September 19, 2011

Meet the Only Folks Serious About Ending Ripoffs


This article originally appeared in Bloomberg View on September 19th, 2011.

In a dusty, Wichita, Kansas, re-creation of a frontier town last week, while state securities regulators slapped at mosquitoes and swapped stories about cagey financial crooks over cocktails, a spurs-and-boots-clad sheriff drew his weapon and staged a faux gunfight in the town square.

It was a perfect metaphor for the way things have been going in the real-life work of securities cops.

State regulators, the steadfast advocates of mom-and-pop investors, helped sentence crooks to 1,100 years of jail time and returned more than $12 billion to victims last year. Especially in these times when commerce at any price seems to trump protecting your Aunt Matilda, state investment watchdogs are often a lonely and unwelcome force pushing for tough rules. The nerdy investor advocates even have a geeky name: the North American Securities Administrators Association, or Nasaa.

Kansas was the choice for the group’s annual meeting this year because 100 years ago a Wichita politician pushed through legislation that made the state the first to enact laws to regulate securities — a shield against “fakers with worthless stock to sell,” in the words of Joseph Dolley, Kansas’s banking commissioner at the time.

Were he alive, Dolley probably would be taking to his Twitter account to malign the marquee-name U.S. politicians who work for Wall Street, not Main Street, and to blast federal securities regulators who have let the public down. His successors have their hands full with today’s regulatory battles.

Confused Customers

Few issues have been more important to the Nasaa folks in recent months than the push to ensure that stockbrokers work in the best interest of customers — a so-called fiduciary standard — and improving the regulation of investment advisers.
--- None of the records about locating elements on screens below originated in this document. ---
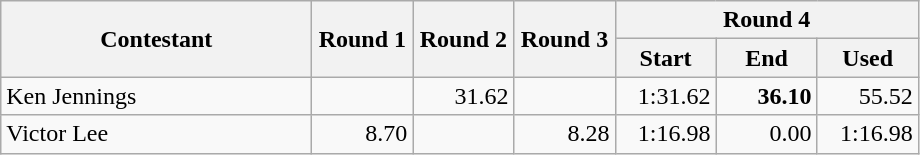
Round 1 [362, 39]
Round 4 [766, 20]
Used [868, 58]
8.70 [362, 134]
End [766, 58]
55.52 [868, 96]
0.00 [766, 134]
31.62 [464, 96]
Start [666, 58]
36.10 [766, 96]
Ken Jennings [156, 96]
Round 2 [464, 39]
8.28 [564, 134]
Contestant [156, 39]
Round 3 [564, 39]
Victor Lee [156, 134]
1:31.62 [666, 96]
Return the [X, Y] coordinate for the center point of the cell that contains the specified text.  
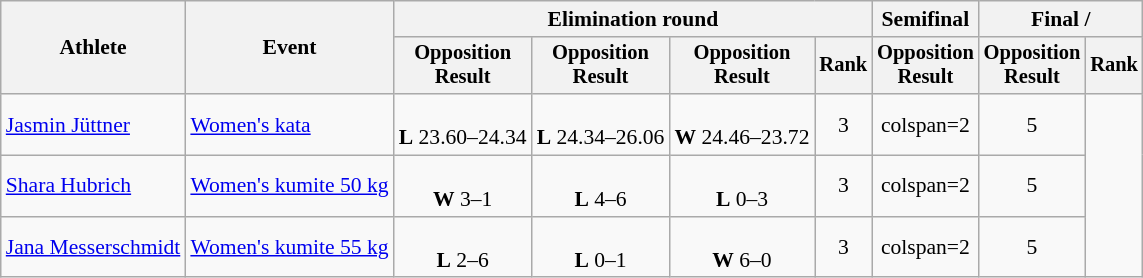
L 4–6 [601, 186]
Jasmin Jüttner [94, 124]
L 23.60–24.34 [463, 124]
Semifinal [926, 19]
L 2–6 [463, 248]
W 3–1 [463, 186]
W 6–0 [742, 248]
Event [289, 48]
L 0–1 [601, 248]
Final / [1061, 19]
Shara Hubrich [94, 186]
W 24.46–23.72 [742, 124]
Jana Messerschmidt [94, 248]
Women's kumite 55 kg [289, 248]
L 24.34–26.06 [601, 124]
Women's kumite 50 kg [289, 186]
Elimination round [633, 19]
Women's kata [289, 124]
L 0–3 [742, 186]
Athlete [94, 48]
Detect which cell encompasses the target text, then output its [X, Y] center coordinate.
Last week, they faced off against representatives from Wall Street and the insurance industry at a hearing of a subcommittee of the U.S. House Financial Services Committee. Stockbrokers since the 1990s have been working the word “adviser” into their job descriptions, leaving confused customers to believe that stockbrokers and registered advisers were pretty much the same even though only advisers have a fiduciary duty. Nasaa’s point is that all people who give advice to investors should be expected to act in their clients’ interest. Brokers — no matter what they call themselves — aren’t usually obliged to.

Reasonable People

Although a reasonable person — in short supply, needless to say, at a government hearing — might conclude that a broker should do what’s best for the client who’s paying him, the hearing was replete with reasons that could be a really bad idea. Particularly if you’re the broker.

A second question at the hearing was whether federal securities regulators or so-called self-regulatory organizations paid by financial firms should inspect the investment advisers. Sadly, the best option — to use a federal regulator accountable to the public — comes up short when that agency is the Securities and Exchange Commission. This month, the agency’s inspector general plans to release four investigations that stand a good chance of making the SEC look even worse than it already does.
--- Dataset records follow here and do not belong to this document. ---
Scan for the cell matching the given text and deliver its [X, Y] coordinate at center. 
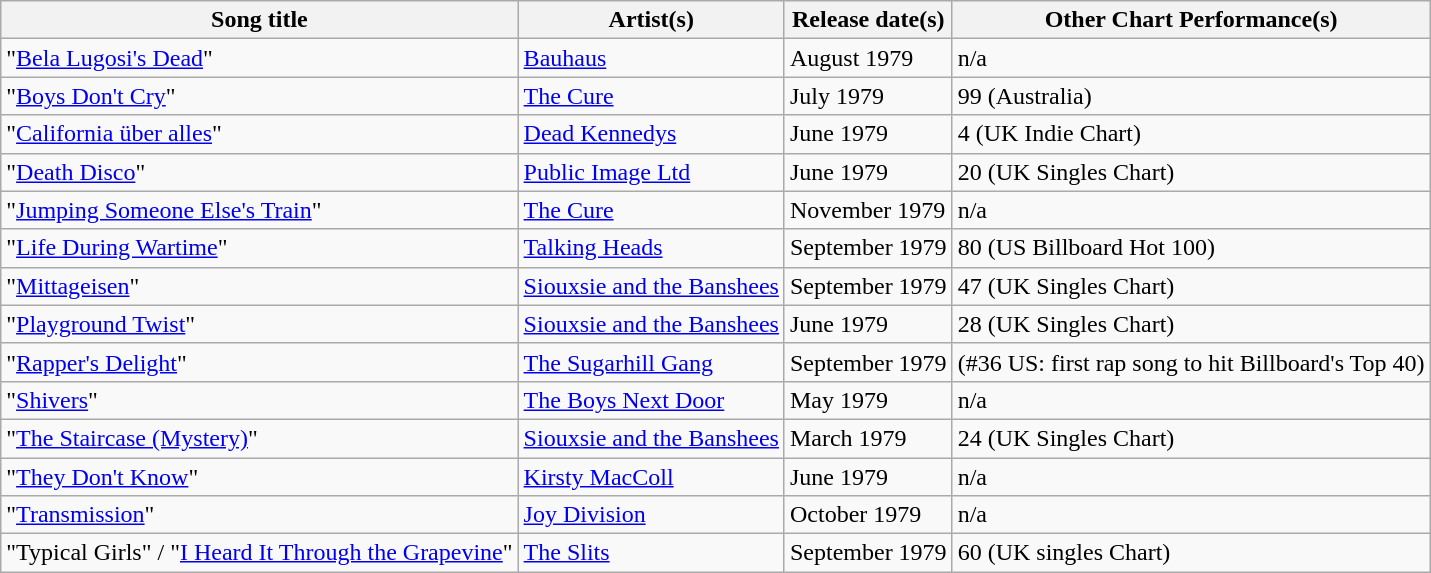
March 1979 [868, 438]
(#36 US: first rap song to hit Billboard's Top 40) [1191, 362]
Release date(s) [868, 20]
"California über alles" [260, 134]
60 (UK singles Chart) [1191, 553]
August 1979 [868, 58]
"Playground Twist" [260, 324]
4 (UK Indie Chart) [1191, 134]
Artist(s) [651, 20]
99 (Australia) [1191, 96]
"Rapper's Delight" [260, 362]
Public Image Ltd [651, 172]
Kirsty MacColl [651, 477]
Joy Division [651, 515]
Other Chart Performance(s) [1191, 20]
The Sugarhill Gang [651, 362]
24 (UK Singles Chart) [1191, 438]
20 (UK Singles Chart) [1191, 172]
July 1979 [868, 96]
November 1979 [868, 210]
Song title [260, 20]
28 (UK Singles Chart) [1191, 324]
"Shivers" [260, 400]
"The Staircase (Mystery)" [260, 438]
"Mittageisen" [260, 286]
May 1979 [868, 400]
"They Don't Know" [260, 477]
The Slits [651, 553]
"Transmission" [260, 515]
"Boys Don't Cry" [260, 96]
"Jumping Someone Else's Train" [260, 210]
The Boys Next Door [651, 400]
Bauhaus [651, 58]
Talking Heads [651, 248]
October 1979 [868, 515]
"Life During Wartime" [260, 248]
"Typical Girls" / "I Heard It Through the Grapevine" [260, 553]
Dead Kennedys [651, 134]
80 (US Billboard Hot 100) [1191, 248]
47 (UK Singles Chart) [1191, 286]
"Bela Lugosi's Dead" [260, 58]
"Death Disco" [260, 172]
Years of embarrassing failures at the SEC are leading some policy makers to conclude that the best way to police advisers is by outsourcing to the Financial Industry Regulatory Authority, which is technically overseen by the SEC but funded by financial firms. If this isn’t a formula for the lame leading the conflicted I don’t know what is. Making it even better for Wall Street is that, as a private corporation, Finra over the years has said that it can’t supply investigative information about its members. How cool is that if you’re a Finra member getting into some mischief?

Good Fight

It’s reassuring, I guess, that those state regulators at least continue to fight the good fight. But I can’t help but get the feeling they aren’t so welcome in the debate about what’s best for investors. Those Washington hearings last week coincided with the third and last day of the states’ meeting in Wichita, and if I didn’t know better, I’d wonder if the politicians didn’t want them there. The finance committee members “were aware of the timing of the Nasaa conference and they chose not to accommodate them,” said Barbara Roper, director of investor protection at the Consumer Federation of America, a frequent ally in Nasaa’s causes.

Here’s My Card

After a somber opening ceremony on Sept. 11 and a lot of angst over battles with financial firms looking to defang the Dodd-Frank Act and its efforts to police the financial industry, Nasaa’s 100th year didn’t exactly ring in with champagne corks popping. But the scrappy investor advocates haven’t lost their spirit.

Keith Woodwell, a division director with the Utah securities regulators, told colleagues the story of finishing up a meeting in his office with a rogue broker one day only to have the fellow hand over his business card “with the longest string of credentials I ever saw.” Woodwell looked at the alphabet soup of dubious pedigrees and spotted an accreditation he hadn’t come across before. “I asked him what ‘C.H.S.G’ stood for,” he recalled. The broker blushed, then came clean: It was an abbreviation for “Certified High School Graduate.”

The group roared in the standing-room-only session. It was no doubt a packed house because it covered matters dearest to the state cops’ hearts: fraud, sales practice abuses and the vast inventory of deceptions that take money out of the pockets of citizens.